Photos Courtesy Of Food52
Picture this: It’s 3 p.m. on a dreary Tuesday. You’re sitting at your desk, hunched over, zombie-like, looking at but not really seeing the ever-growing pile of emails on the glaring screen in front of you. You finished your lunch hours ago, and you’re officially running on fumes. You need some sort of sustenance to get you through to dinner. But, alas, your choices are limited: Will you turn to caffeine, sugar, or salt?
Well, here are 4 carefully curated selection of supercharged snacks. Ditch the sugar and salt for high-fiber, high-flavor options that are designed to help you refuel without any crashing or bloating. The best part? Most of these can be made in large batches, days in advance. Your afternoon has officially been saved.
Makes about 60 crisps.
3 very firm pears
3 tablespoons sugar
3/4 teaspoons powdered galangal, optional
1/4 teaspoon ground ginger (if not using galangal, increase this to 1 teaspoon)
3/4 teaspoons cinnamon
2 tablespoons cocoa
Preheat oven to 275°F. Halve each pear and use a melon baller to scoop out the core (including the stem).
Set a mandoline to the 1/8-inch setting, and slice each pear half into about 10 very thin slices. Occasionally, the 1/8-inch setting will cause the pears to mush or crumble. In this case, the 1/4-inch setting will work, though the crisps will need an extra 15 minutes or so in the oven.
Mix sugar and spices in small bowl. Place pear slices on rack set over baking sheet. Alternatively, place slices on silpat-lined baking sheet. Sprinkle the tops with spiced sugar. Bake until almost dry, about one hour, turning the slices over and the sheets around half way through to ensure even baking. Cool on rack or sheet. Store airtight up to two days.

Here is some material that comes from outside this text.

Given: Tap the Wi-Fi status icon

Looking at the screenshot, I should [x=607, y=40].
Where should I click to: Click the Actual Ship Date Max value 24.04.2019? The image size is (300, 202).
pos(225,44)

These chips are a super-healthful, pop-in-your-mouth snacking option. Butternut squash and fresh herbs provide a serious dose of earthy cold-weather flavor. The best part? These crunchy crisps are not fried, so they’re a great source of energy that won’t weigh you down.
Makes about two cups.
1 small butternut squash, about 1 pound
2 teaspoons chopped mixed fresh herbs (I used sage, thyme and oregano)
4 teaspoons olive oil
1/2 teaspoon kosher salt
Heat the oven to 250°F and put a rack in the middle of the oven. Peel the squash and cut it in two, separating the thin end without seeds from the bulbous end. Scoop out the seeds with a spoon and discard them (or save and roast them if you’re feeling energetic).

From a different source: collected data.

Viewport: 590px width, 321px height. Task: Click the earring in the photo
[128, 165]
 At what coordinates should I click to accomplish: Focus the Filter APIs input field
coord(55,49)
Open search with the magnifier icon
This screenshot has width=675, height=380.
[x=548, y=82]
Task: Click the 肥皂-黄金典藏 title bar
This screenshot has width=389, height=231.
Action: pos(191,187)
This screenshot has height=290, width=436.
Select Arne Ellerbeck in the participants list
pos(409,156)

Slice the squash finely with a mandoline, about an 1/8-inch thick. You’ll have nice neat rounds from the seedless end and pretty rings from the other end.
Toss the squash in a bowl with the herbs, olive oil, and salt. Line two baking sheets with parchment and spread out the squash slices in a single layer on the parchment. Bake for an hour, then flip the slices using tongs or a spatula. Bake for another hour. Turn the slices again, lower the heat to 200°F and bake for another hour. Turn off the oven, and let the chips cool in there for several hours or overnight. Remove from the parchment and serve, or store in an airtight container for up to a week.
3. Five Minute, No-Bake Vegan Granola Bars
This bar can be whatever you want it to be. Add different kinds of dried fruits, different nuts, or different nut butters. It’s all good. Mix, wrap, and enjoy!
Makes 10 to 12 bars.
2 1/2 cups rolled or quick oats
1 cup raw pumpkin seeds (pepitas)
1/2 cup raisins
2/3 cups peanut or almond butter
1/2 to 2/3 cup agave nectar or brown rice syrup (adjust based on how well things stick together)
1/8 teaspoon sea salt (adjust based on which nut butter you use)
Mix oats, pumpkin seeds, and raisins in a large bowl.
Whisk together nut butter, sweetener, and sea salt. Pour into oat mixture, and mix well, until everything is sticky and combined. If it’s too dry, add a bit more agave.
Press mixture into a shallow baking dish that you’ve lined with foil or Saran Wrap. Cover with more foil/plastic wrap, press well into the baking dish, and refrigerate for four hours. Cut into bar shapes, wrap, and keep refrigerated till ready to use. They will last two weeks in the fridge.
4. Green Smoothie With Avocado
A little avocado goes a long way in a smoothie, lending a pillowy, silky smooth texture that words can’t really do justice to. Try it for yourself, and see if you don’t get hooked!
1 banana, peeled and then frozen
1/2 cup frozen (or fresh) mango
1/2 small or medium avocado
1 cup spinach
1 1/4 cup almond milk (soy, oat, rice, or hemp milk are also fine)
1/2 teaspoon vanilla extract
Place all smoothie ingredients in your blender and blend till very smooth and creamy. Add a little more almond milk as needed or a few ice cubes if you want it to be frostier!